Advanced Python: Achieving High Performance with Code Generation

An old-school technique for the modern world

Yonatan Zunger
12 min readAug 11, 2022

Note: This is an advanced technique and I’m going to assume you’re fluent in Python before trying this. If the phrase “hand-rolled bytecode” makes you laugh maniacally, this article is for you. If it makes you think “this is almost certainly a terrible idea,” then you have the right level of caution to be considering using it. This method is a powerful footgun and should be handled with care.

Python is a beautiful programming language, but it is not known for its speed.

That said, it has many other excellent features, and so for applications where raw performance is not the dominant problem, it is possible to write very high-quality production stacks in this language. But sometimes, deep inside your stack, there’s an inner loop that you can’t ignore, and it’s time to write high-performance Python.

Today I’m going to illustrate one of the more unusual techniques for this: dynamic code generation, or codegen for short. This is a classic technique that was common in many programming languages up through the 1980’s, fell out of favor for reasons we’ll discuss below, but is well-worth reconsidering today.

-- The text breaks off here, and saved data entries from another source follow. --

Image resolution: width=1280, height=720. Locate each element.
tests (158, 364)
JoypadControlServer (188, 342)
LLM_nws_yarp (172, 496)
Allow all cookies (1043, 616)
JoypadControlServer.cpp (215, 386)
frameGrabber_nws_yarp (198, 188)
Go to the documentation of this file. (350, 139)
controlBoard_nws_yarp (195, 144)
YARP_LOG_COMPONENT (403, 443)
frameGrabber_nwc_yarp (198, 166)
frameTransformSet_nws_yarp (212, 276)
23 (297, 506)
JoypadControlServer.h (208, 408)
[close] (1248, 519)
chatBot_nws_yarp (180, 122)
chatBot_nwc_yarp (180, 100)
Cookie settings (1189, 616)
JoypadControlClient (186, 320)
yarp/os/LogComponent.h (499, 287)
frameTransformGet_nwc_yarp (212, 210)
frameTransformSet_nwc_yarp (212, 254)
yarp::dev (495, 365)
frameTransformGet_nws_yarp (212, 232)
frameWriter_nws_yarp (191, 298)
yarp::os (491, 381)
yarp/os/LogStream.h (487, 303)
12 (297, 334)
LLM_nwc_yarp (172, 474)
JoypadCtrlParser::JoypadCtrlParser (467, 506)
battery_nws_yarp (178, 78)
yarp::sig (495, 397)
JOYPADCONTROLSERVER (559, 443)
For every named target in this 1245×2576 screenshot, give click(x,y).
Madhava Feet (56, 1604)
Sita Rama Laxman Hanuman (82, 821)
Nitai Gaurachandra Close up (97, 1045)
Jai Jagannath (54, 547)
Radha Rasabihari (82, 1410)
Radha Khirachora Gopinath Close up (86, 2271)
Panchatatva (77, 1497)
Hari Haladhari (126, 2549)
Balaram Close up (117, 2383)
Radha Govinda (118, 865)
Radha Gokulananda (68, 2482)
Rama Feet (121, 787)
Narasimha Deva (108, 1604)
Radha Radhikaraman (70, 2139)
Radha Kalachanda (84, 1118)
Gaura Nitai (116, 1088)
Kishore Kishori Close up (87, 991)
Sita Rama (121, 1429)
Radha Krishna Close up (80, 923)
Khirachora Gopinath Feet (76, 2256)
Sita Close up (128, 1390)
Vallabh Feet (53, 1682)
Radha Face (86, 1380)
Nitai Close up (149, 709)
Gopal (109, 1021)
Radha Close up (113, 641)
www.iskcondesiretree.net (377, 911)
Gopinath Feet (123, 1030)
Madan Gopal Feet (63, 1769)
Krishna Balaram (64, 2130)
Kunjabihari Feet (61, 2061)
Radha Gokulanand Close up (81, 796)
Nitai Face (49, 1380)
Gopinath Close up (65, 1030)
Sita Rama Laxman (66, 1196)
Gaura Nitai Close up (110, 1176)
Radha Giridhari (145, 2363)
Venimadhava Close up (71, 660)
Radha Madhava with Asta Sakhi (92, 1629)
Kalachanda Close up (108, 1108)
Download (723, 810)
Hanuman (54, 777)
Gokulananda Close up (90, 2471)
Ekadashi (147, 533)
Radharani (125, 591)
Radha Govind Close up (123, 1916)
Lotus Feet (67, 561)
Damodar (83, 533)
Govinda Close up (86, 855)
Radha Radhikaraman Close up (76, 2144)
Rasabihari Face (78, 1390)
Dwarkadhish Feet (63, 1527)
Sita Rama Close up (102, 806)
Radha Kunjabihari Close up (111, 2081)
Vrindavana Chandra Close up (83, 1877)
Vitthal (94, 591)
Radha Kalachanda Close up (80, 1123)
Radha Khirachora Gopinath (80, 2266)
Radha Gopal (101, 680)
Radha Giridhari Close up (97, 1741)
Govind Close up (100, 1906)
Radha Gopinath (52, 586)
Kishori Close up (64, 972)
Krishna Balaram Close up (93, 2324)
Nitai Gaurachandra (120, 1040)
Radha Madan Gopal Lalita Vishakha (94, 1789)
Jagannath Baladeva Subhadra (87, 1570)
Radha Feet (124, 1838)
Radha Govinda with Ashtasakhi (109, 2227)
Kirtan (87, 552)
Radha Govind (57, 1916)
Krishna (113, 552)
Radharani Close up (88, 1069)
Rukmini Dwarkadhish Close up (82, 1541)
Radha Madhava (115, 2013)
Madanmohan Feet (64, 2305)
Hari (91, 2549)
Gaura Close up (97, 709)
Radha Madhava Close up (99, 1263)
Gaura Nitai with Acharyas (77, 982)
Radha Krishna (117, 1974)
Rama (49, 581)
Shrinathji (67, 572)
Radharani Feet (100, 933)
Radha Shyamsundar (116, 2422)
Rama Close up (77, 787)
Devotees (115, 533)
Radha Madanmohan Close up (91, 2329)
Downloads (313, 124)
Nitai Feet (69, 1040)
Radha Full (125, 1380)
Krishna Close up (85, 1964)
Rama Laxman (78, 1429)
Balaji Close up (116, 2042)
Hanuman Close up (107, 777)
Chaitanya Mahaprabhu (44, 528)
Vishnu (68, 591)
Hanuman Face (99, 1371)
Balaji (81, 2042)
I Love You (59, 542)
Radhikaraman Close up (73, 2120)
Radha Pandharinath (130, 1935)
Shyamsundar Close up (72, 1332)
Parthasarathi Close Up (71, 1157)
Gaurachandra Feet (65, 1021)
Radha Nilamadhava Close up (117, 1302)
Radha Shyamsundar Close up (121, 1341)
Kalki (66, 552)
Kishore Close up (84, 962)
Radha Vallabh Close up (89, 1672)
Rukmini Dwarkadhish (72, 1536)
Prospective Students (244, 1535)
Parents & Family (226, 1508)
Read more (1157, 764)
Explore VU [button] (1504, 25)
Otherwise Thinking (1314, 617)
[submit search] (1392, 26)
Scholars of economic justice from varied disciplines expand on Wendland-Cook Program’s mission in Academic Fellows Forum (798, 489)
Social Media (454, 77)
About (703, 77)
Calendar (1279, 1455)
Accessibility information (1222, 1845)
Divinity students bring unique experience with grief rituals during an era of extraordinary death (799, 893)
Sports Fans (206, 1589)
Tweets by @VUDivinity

Because it’s nuanced, I’m going to first discuss when the technique is appropriate, and then illustrate it with a detailed, real-world example from Humu, where it sped up a production stack by nearly 2x.

This is not going to be a “Stack Overflow”-type article from which you can copy and paste; the whole point of this technique is to be extremely specific to your use case. Instead, the goal is to provide enough explanation that you’ll be able to use it yourself.

What is dynamic code generation?

The basic concept is this: in cases where you have an inner loop that’s very expensive because it has to be generic, handling a wide range of cases, but in any particular call to the loop you can be very specific, you can speed up code tremendously by moving the genericity out of the loop: by constructing a function that does just the one thing you need for this run, and calling that in your inner loop instead.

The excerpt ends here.